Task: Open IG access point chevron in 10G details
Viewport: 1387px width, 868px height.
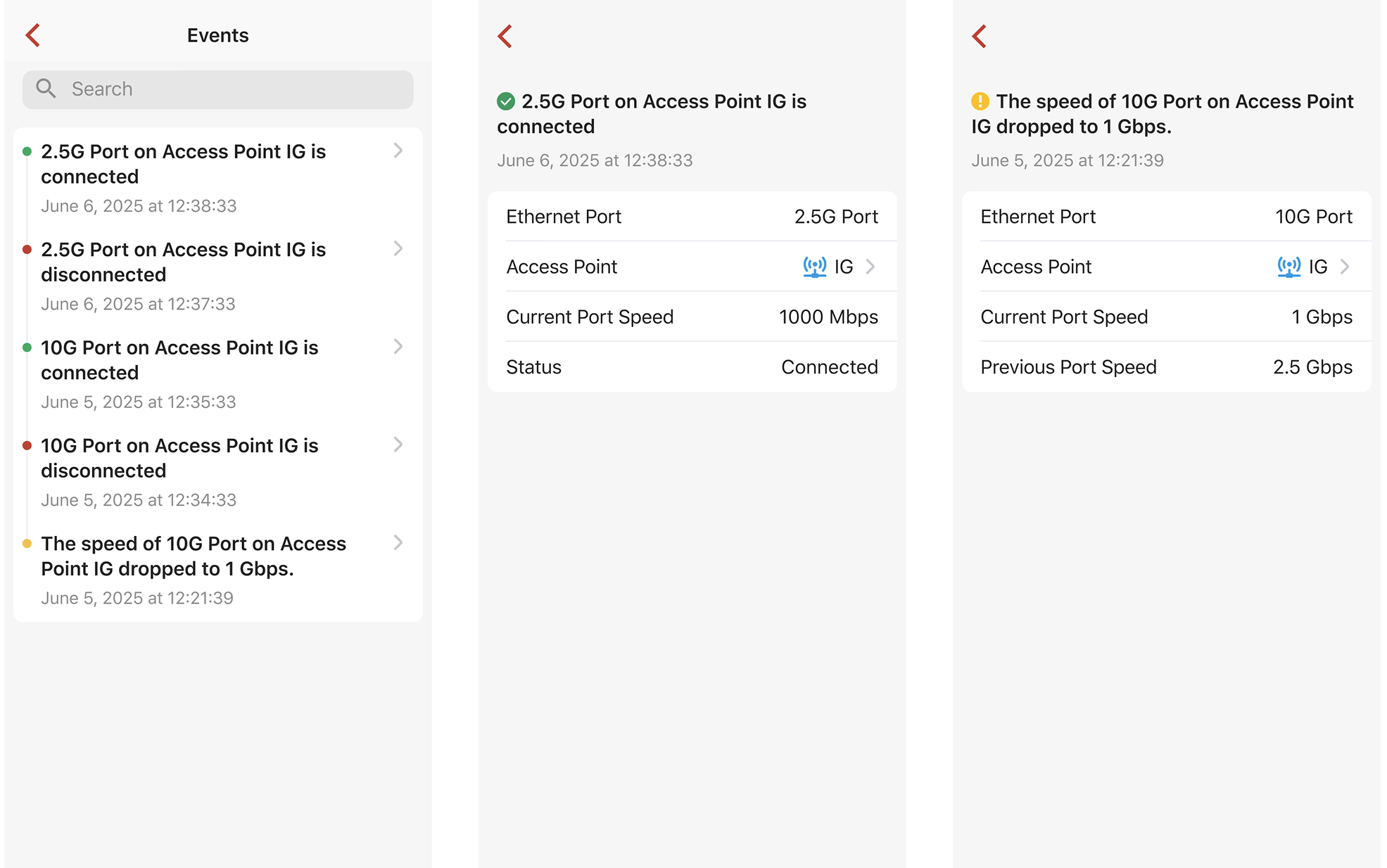Action: 1345,267
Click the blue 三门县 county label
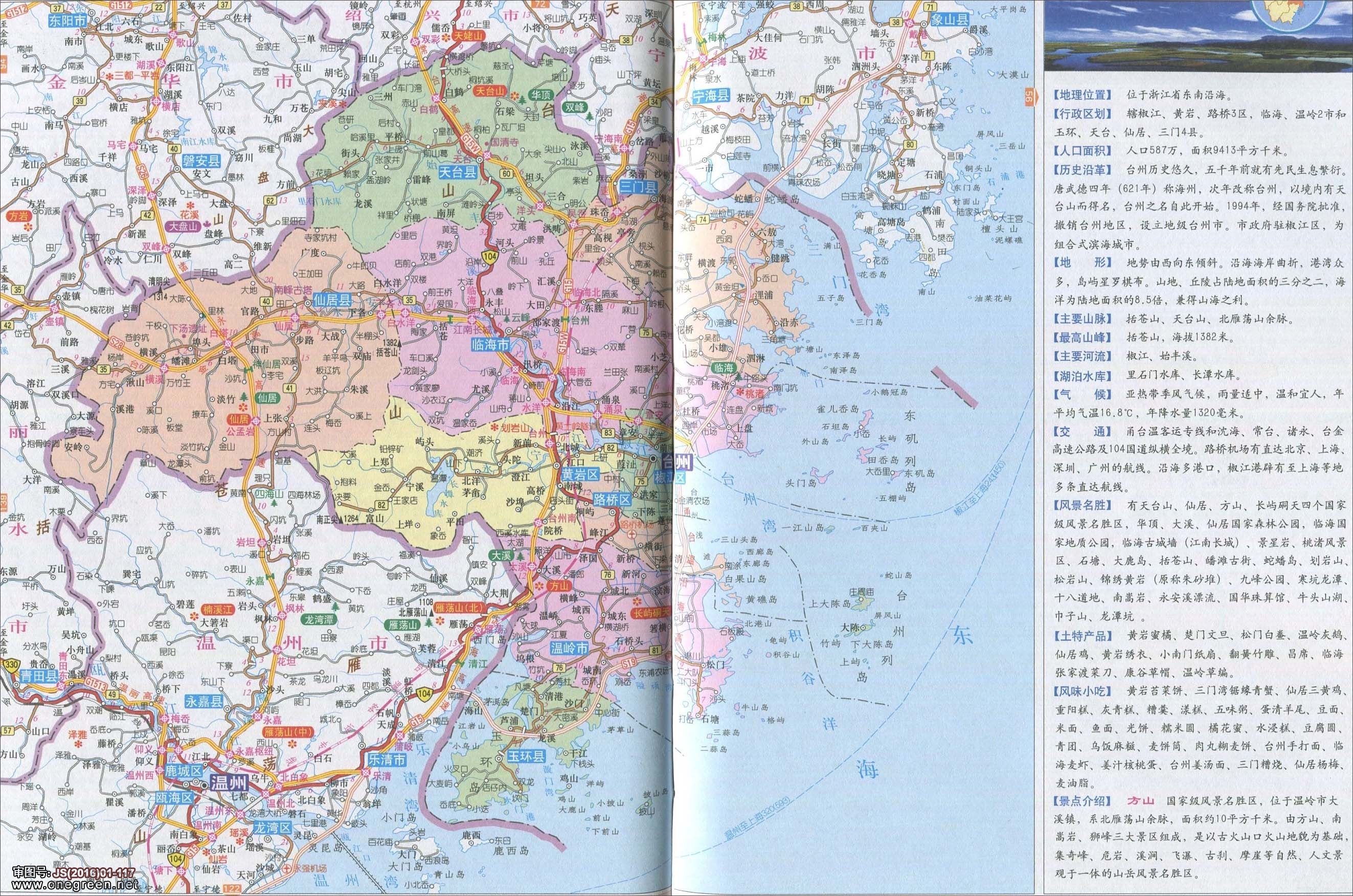 tap(638, 187)
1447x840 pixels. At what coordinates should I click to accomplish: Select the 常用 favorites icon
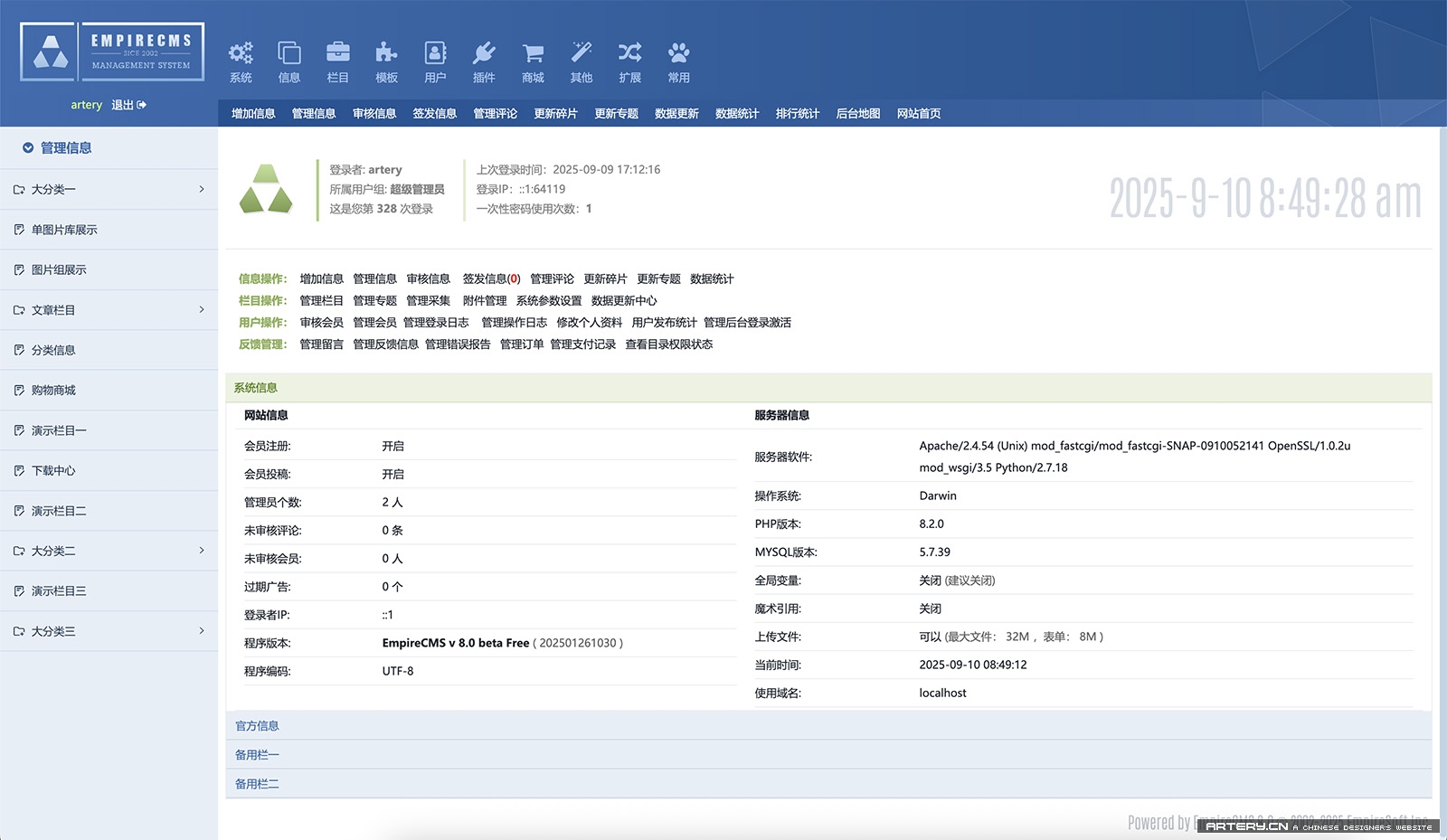pos(678,59)
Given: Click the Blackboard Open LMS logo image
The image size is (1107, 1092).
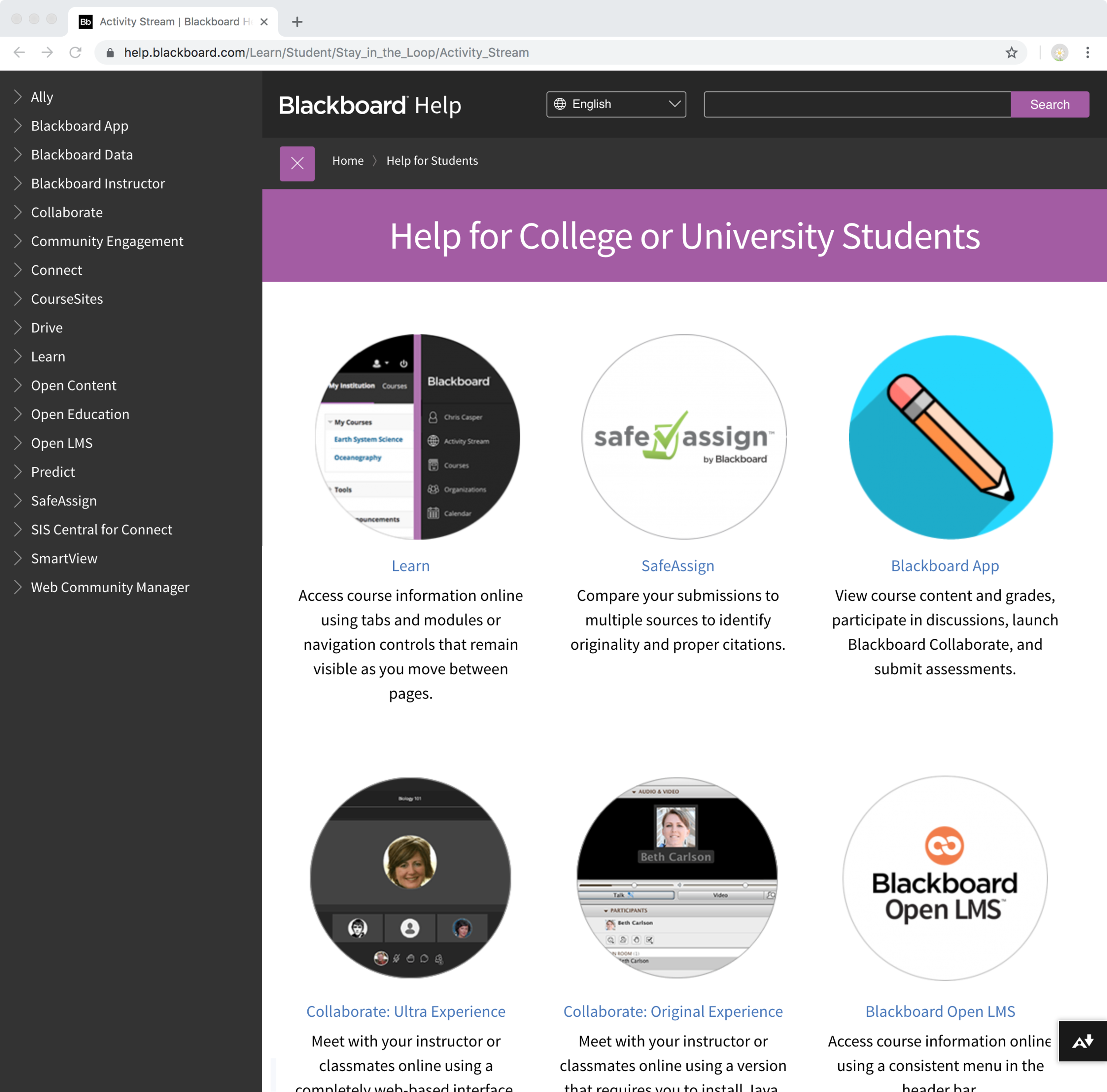Looking at the screenshot, I should (x=944, y=878).
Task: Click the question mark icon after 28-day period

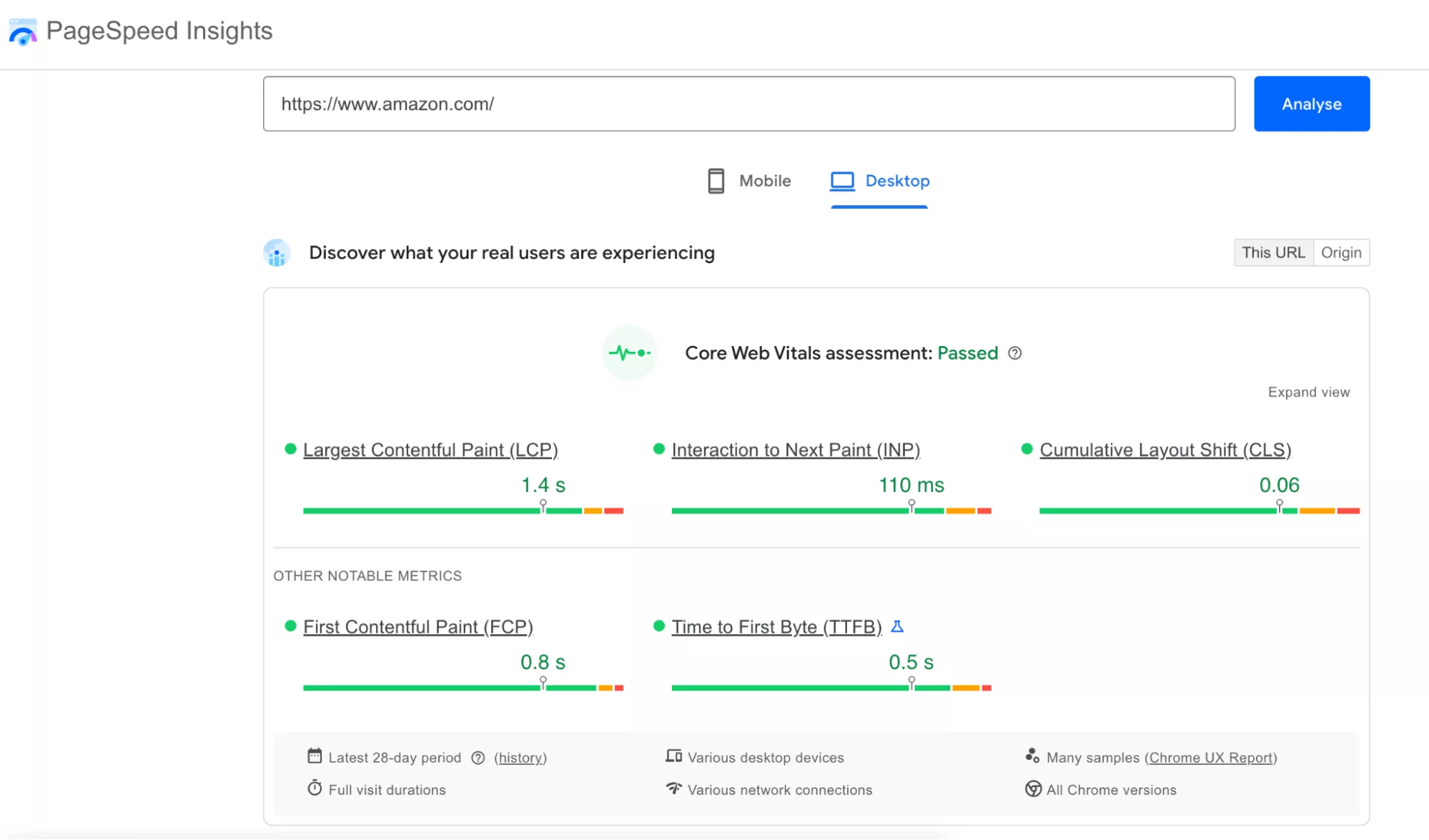Action: (478, 758)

============================================================

• DIRECTIONS FOR THIS TASK: Exactly one number is the expected answer: the count of lines in the entries where the word "Open" is found.

• PROBLEM SOLUTION: 2